Avast SecureLine VPN은 1988년 체코 프라하에서 설립된 사이버 보안 기업 Avast Software가 개발한 제품입니다. 2022년 Avast는 NortonLifeLock과 합병하여 Norton, AVG, Avira, LifeLock을 함께 보유한 대형 기업집단인 Gen Digital(NASDAQ: GEN)을 출범시켰습니다. Avast는 본래 Five Eyes, Nine Eyes, Fourteen Eyes 감시 동맹 밖에 위치한 체코 법률 관할권 하에서 운영되었으나, 미국 본사를 둔 Gen Digital에 흡수되면서 데이터 거버넌스 측면에서 실질적인 영향이 어떠할지에 대한 의문이 제기되고 있습니다. VPN 제품 자체는 여전히 체코 법률 관할권 하에 등록되어 있습니다.

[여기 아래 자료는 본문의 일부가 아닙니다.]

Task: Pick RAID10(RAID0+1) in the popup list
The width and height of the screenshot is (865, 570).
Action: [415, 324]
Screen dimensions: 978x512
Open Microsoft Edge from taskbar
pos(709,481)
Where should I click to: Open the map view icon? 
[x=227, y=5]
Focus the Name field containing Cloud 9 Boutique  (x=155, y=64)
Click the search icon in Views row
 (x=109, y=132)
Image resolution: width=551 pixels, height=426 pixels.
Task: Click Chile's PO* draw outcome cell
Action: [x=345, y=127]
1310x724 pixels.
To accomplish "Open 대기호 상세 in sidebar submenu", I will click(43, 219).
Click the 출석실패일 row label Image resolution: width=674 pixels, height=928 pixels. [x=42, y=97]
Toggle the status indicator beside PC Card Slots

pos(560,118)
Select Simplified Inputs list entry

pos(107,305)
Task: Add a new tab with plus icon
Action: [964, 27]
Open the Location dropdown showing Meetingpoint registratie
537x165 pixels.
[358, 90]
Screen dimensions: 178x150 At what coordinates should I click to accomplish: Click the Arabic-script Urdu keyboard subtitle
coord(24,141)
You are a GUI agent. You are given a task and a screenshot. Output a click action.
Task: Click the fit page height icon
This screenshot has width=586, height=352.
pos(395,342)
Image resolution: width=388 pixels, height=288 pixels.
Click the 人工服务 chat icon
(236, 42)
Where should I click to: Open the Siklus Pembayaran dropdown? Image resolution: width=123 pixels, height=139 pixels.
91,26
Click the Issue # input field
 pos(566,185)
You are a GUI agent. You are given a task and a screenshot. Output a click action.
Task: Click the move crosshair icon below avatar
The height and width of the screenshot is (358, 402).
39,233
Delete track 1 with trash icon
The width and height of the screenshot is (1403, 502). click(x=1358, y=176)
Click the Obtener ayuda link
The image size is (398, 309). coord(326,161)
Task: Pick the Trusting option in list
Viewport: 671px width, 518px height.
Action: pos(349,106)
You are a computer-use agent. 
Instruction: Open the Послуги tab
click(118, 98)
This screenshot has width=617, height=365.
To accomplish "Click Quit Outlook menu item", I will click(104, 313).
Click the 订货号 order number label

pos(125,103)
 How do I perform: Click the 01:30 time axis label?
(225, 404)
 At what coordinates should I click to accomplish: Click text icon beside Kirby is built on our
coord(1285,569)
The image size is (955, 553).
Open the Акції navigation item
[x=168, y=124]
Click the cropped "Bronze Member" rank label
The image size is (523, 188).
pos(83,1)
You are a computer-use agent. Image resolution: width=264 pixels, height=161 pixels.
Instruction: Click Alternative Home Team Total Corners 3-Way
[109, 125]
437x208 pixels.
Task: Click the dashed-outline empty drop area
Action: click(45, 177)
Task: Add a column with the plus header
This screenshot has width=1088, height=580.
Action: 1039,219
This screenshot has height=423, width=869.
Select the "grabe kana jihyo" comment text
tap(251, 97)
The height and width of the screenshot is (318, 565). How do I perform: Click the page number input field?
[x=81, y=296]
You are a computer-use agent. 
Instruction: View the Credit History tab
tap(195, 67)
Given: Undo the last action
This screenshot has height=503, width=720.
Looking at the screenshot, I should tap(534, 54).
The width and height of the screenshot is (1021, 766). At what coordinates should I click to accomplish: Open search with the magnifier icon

잠재적 사용자들이 가장 신중하게 고려해야 할 문제는 Avast의 문서화된 사용자 데이터 판매 전력입니다. 2014년부터 2020년까지 Avast는 자사의 안티바이러스 및 브라우저 확장 프로그램 사용자들로부터 세밀한 브라우징 데이터를 수집하여 자회사 Jumpshot을 통해 광고 회사, 데이터 중개업체, 마케팅 분석 기업을 포함한 100개 이상의 제3자 업체에 판매했습니다. 이 데이터에는 방문한 모든 웹사이트, 정확한 타임스탬프, 기기 및 브라우저 유형, 지리적 위치가 포함되었으며, 사용자를 잠재적으로 신원 특정할 수 있는 고유 기기 식별자와 연결되어 있었습니다. FTC는 Avast의 익명화 주장이 부적절하였으며 소비자들에게 제대로 된 고지나 실질적인 동의 절차가 제공되지 않았다고 판단했습니다. 2024년 2월, FTC는 Avast에 1,650만 달러의 벌금을 부과하고 광고 목적의 웹 브라우징 데이터 판매 및 라이선스 공여를 영구적으로 금지했습니다. 해당 명령은 2024년 6월에 최종 확정되었습니다. Jumpshot은 Motherboard와 PCMag의 기자들이 이 관행을 처음 폭로한 직후인 2020년 초에 폐쇄되었습니다.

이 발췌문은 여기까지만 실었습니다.